You have to look at cross-section-in-play at every step
of the way.
Fingering helps. So does pulling current up through
multiple vias onto traces routed perpendicular to width.
If you have terrible contact step coverage then this is
better than pulling current out the end because the last
contact on the way out, is a severe choke-point to all
the others further in. If your contact is allowed to be as
wide as min metal then you could see heinous cross
sectional area reduction at the contact sidewall, times
two, every one of 'em. That's a fail waiting to happen.

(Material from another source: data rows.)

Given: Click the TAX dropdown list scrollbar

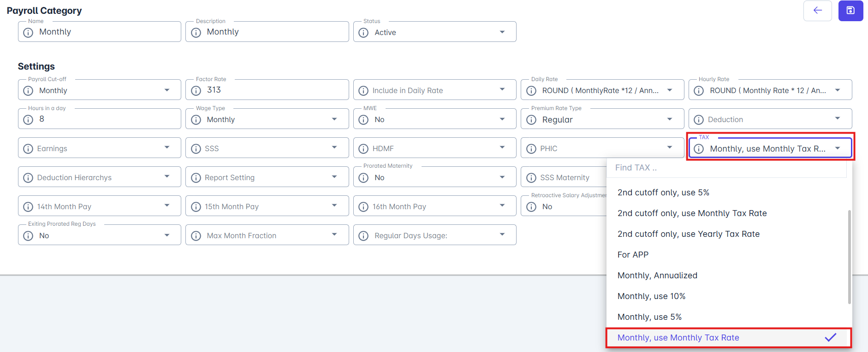Looking at the screenshot, I should (x=849, y=257).
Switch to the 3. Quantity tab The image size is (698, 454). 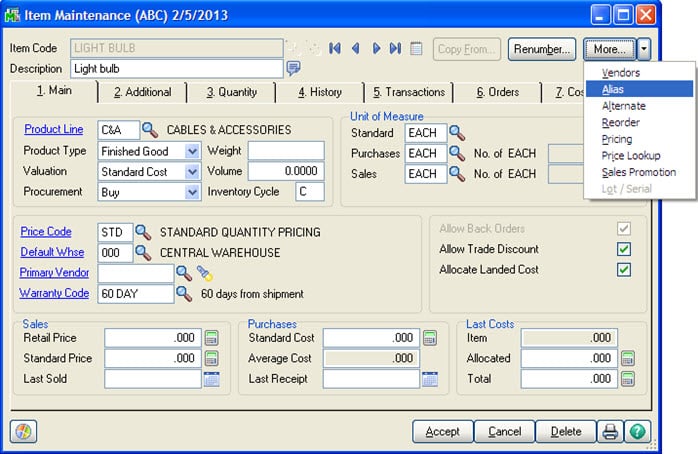pyautogui.click(x=231, y=92)
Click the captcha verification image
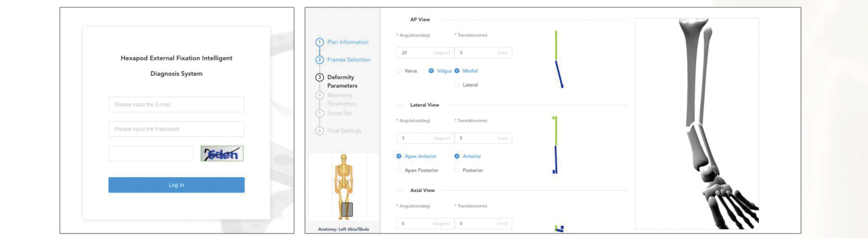Viewport: 868px width, 238px height. pos(222,154)
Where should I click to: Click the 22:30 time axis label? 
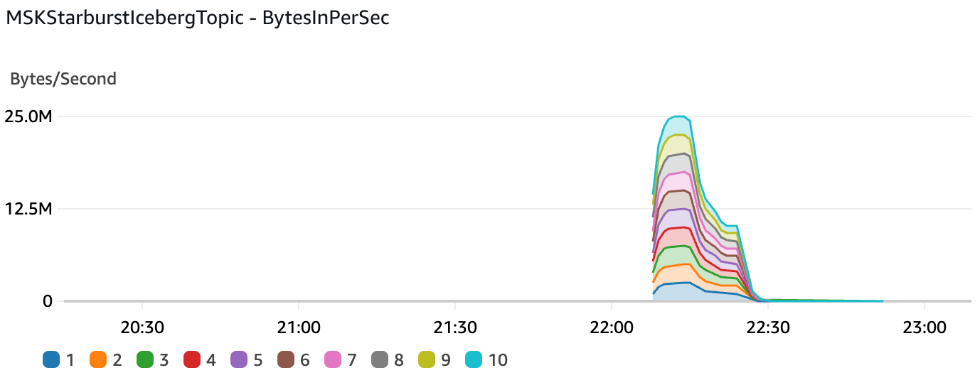tap(767, 327)
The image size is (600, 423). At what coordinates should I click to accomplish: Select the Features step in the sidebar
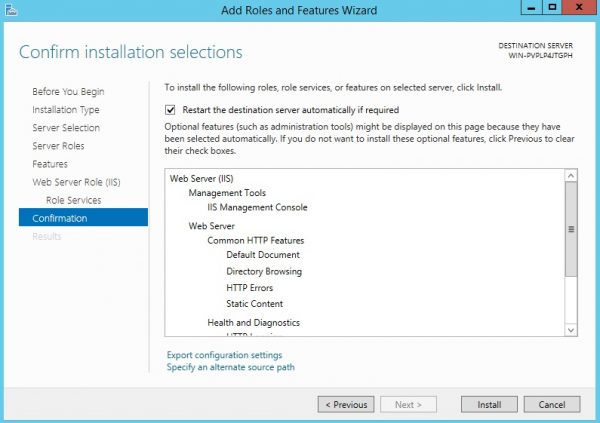50,164
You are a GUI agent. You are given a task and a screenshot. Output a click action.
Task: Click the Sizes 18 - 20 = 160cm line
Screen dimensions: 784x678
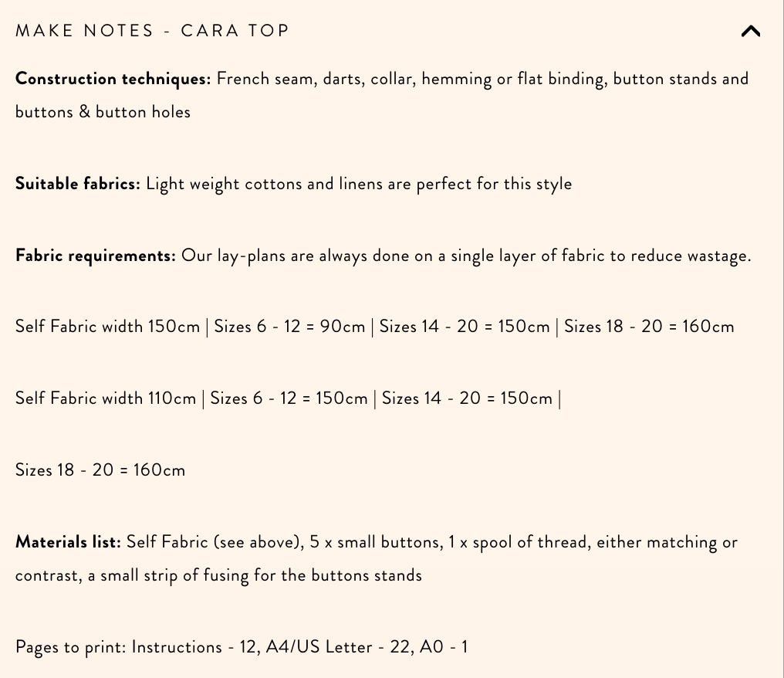tap(100, 470)
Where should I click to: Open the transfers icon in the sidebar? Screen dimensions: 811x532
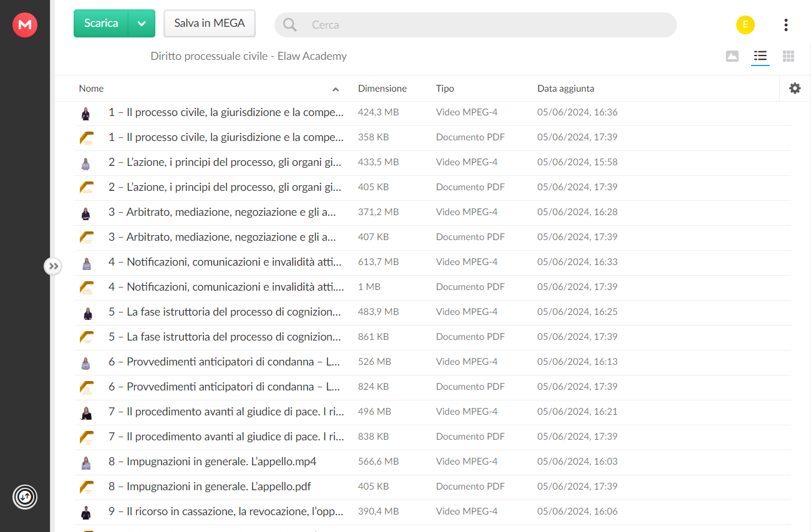point(25,497)
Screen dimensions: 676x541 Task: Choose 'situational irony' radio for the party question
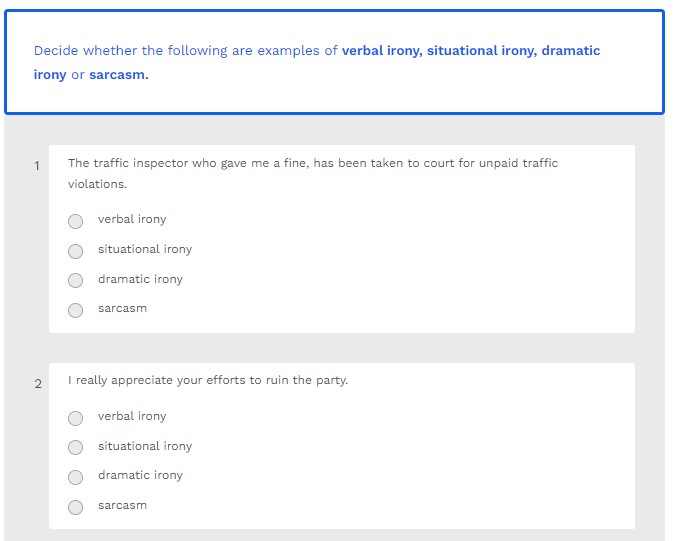pyautogui.click(x=75, y=448)
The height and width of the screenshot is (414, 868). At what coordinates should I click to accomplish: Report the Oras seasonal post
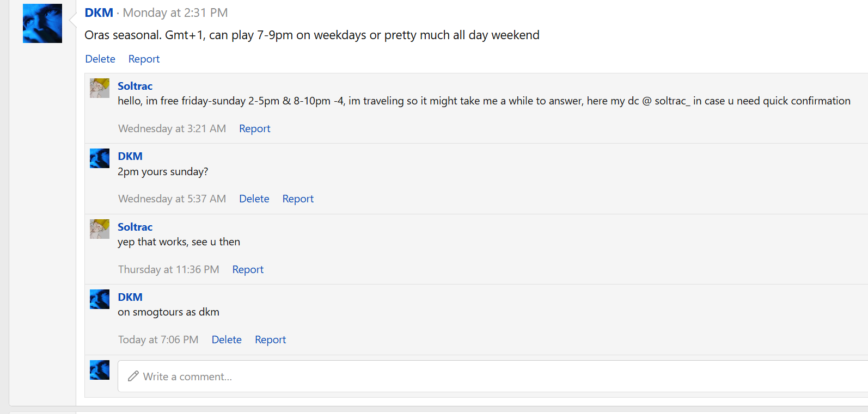click(x=144, y=59)
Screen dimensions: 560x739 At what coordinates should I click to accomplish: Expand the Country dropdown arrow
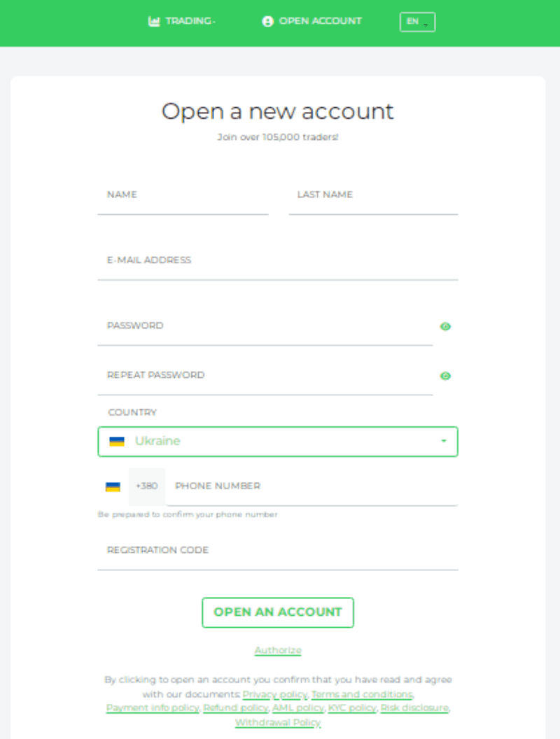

Visualize it as plumbing with a variety of pipe diameters
and this may lead you to "points to ponder". Anywhere
the metal width, metal layer or current changes, you
have to either disposition (e.g. any current below the
mA for min W for layer, you get to check off) or analyze
until you have collected all cases, to select the worst
(declaring success if passing Jmax) or fixing the layout
where not.
Long lines are not different than short as long as you're
above the Blech length (where mass migration does not
occur, below). These are what EM rules will be derived
from.
If you were conservative you might go as far as to study
the reliability reports(if accessible) to see how proper the
experimental conduct and analysis were. Seen some
on that count. Like running so much forcing current that
a conductor would be high above ambient, but using oven
faceplate temp for analysis. I had to follow ridiculous Met2
rules for years until I could convince somebody to read my
damn memo showing all that. Then they just let me use
industry (MIL) standard Jmax instead, never did anyone
go and repeat the reliability experiment. Lazy lying bastages.
Depending on customer / end-use you may receive more or
less attention to your methods and results. Heads up.